The Payment Card Industry Data Security Standard (PCI DSS) applies to all businesses which accept card payments (via debit or credit card).

When you sign a merchant agreement with a bank (or a payment service provider, such as PayPal) to accept payment cards, you also agree to comply with the PCI DSS standards – and accept liability for heavy penalties if you don’t! Your merchant agreement may also include clauses which allow your bank to:

  • terminate services if you are not compliant
  • request an external audit (at your expense!) to confirm compliance.

The purpose of this article is to give you a brief overview of the PCI DSS audit process and how it may apply to you.

 

What is PCI DSS?
The major card companies (Visa, Mastercard, AMEX, Discover and JCB) have always had security policies which they expect their merchants to adhere to.
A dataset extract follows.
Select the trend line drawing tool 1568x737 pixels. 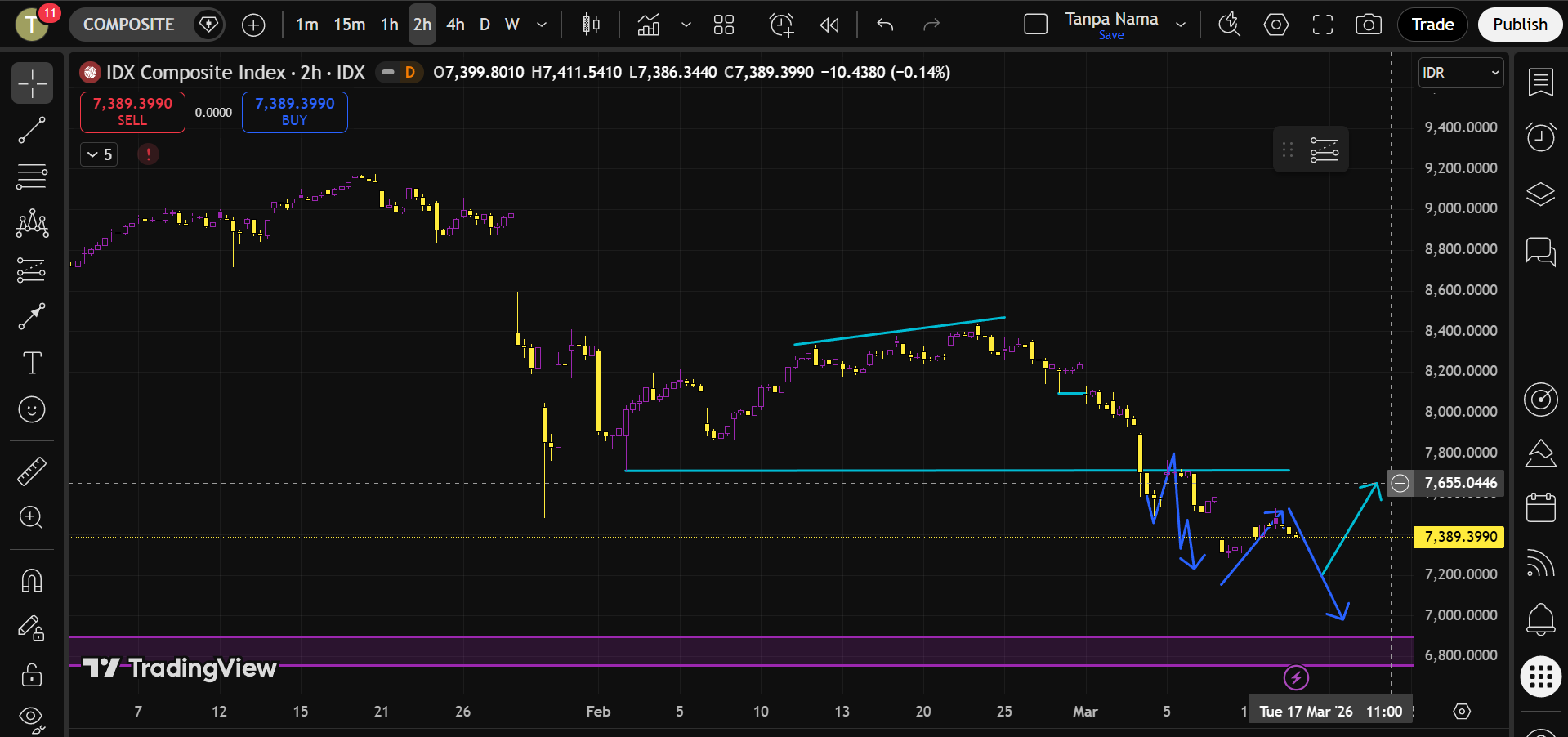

In 2004, the five companies decided to combine their standards to form a single, international standard administered by the Security Standards Council (SCC) which would apply to all organisations that accepted card payments.[1]  If you accept card payments, that includes your organisation!

The purpose of PCI DSS is to protect cardholders’ financial information by setting a minimum security standard that all merchants must meet or exceed. The standard is set by experts, and is designed to minimise the risk of data theft in most scenarios.

Historically, the SSC has not taken an active part in enforcing compliance. However, recent high profile data breaches have led the SSC to take a more active role, directing service providers to be more proactive in following up audit results and taking action against non-compliant businesses.

 

Who must complete an audit?
All businesses which accept card payments must complete an annual audit. The type of audit to be completed is determined based on:

  • The number and value of transactions processed by the merchant every year. This is used to categorise the merchant into one of four levels and determines whether or not they can self assess or must use an accredited external auditor (a QSA).
  • The processes which the merchant uses to process card payments. This determines which Self-Assessment Questionnaire (SAQ) the merchant is eligible to complete.

For more information about PCI DSS levels and processes, see our article “What is PCI DSS and why should I care?”  http://www.terrafirma.com.au/our-thinking/pci-dss-care/

 

 

 

[1]

 

How are PCI DSS audits conducted?
The business’ level determines how audits will be conducted. Businesses may choose to publish the audit results, for example on their company website, or may keep them confidential.

Your payment services provider may request a copy of your SAQ (or may ask you to complete a SAQ via their online portal) at any time as proof of your PCI DSS compliance. Keep your completed SAQs securely in case they are requested.

Level 3 or 4 businesses
If your business is a Level 3 or 4 business, you will usually be allowed to self-assess. To complete a self-assessment:

  • Download ‘Understanding the SAQs’ from the PCI DSS website.
  • Identify the SAQ which your business needs to complete.
  • Download and complete the appropriate SAQ.

Exception
If a card provider (for example, VISA or MasterCard) decide that your business presents an unusual risk, they may direct you to hire a QSA to complete your annual audits. This would normally occur following a security breach – failure to comply with the request would generally lead to your merchant services agreement being revoked, leaving your business unable to accept card payments.

Level 2 businesses
A level 2 business may choose to self- assess or may hire a QSA to complete the annual audit on their behalf. The process will be as above – the business identifies and completes the appropriate SAQ, which is retained as a record of compliance.

Level 1 businesses
A level 1 business must be audited by a QSA every year. The QSA will complete the appropriate SAQ and lodge it with the appropriate parties (usually your bank and the payment service provider).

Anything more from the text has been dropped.